● Required task:
Please render every line of the data below as a Markdown table with two columns, Number and Line, skipping blank lines. Leave the pictures out of the table.

● Recorded data:

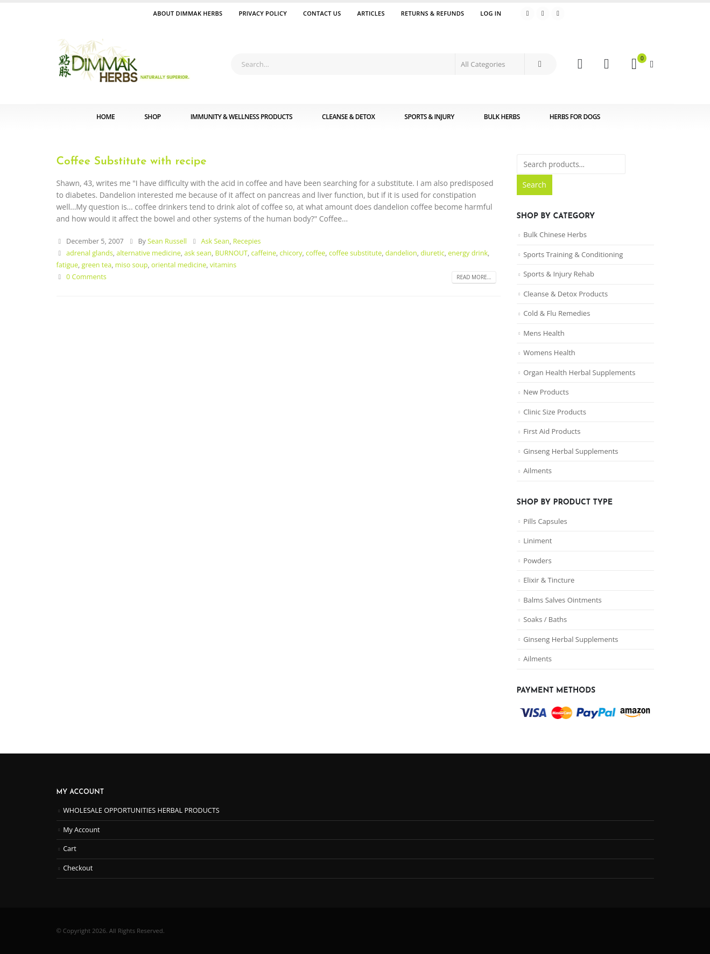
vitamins (223, 264)
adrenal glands (89, 253)
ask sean (198, 253)
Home (105, 116)
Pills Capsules (545, 521)
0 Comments (86, 276)
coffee (315, 253)
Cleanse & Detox (348, 116)
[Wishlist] (606, 64)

● Answer for this exercise:
| Number | Line |
|---|---|
| 1 | vitamins (223, 264) |
| 2 | adrenal glands (89, 253) |
| 3 | ask sean (198, 253) |
| 4 | Home (105, 116) |
| 5 | Pills Capsules (545, 521) |
| 6 | 0 Comments (86, 276) |
| 7 | coffee (315, 253) |
| 8 | Cleanse & Detox (348, 116) |
| 9 | [Wishlist] (606, 64) |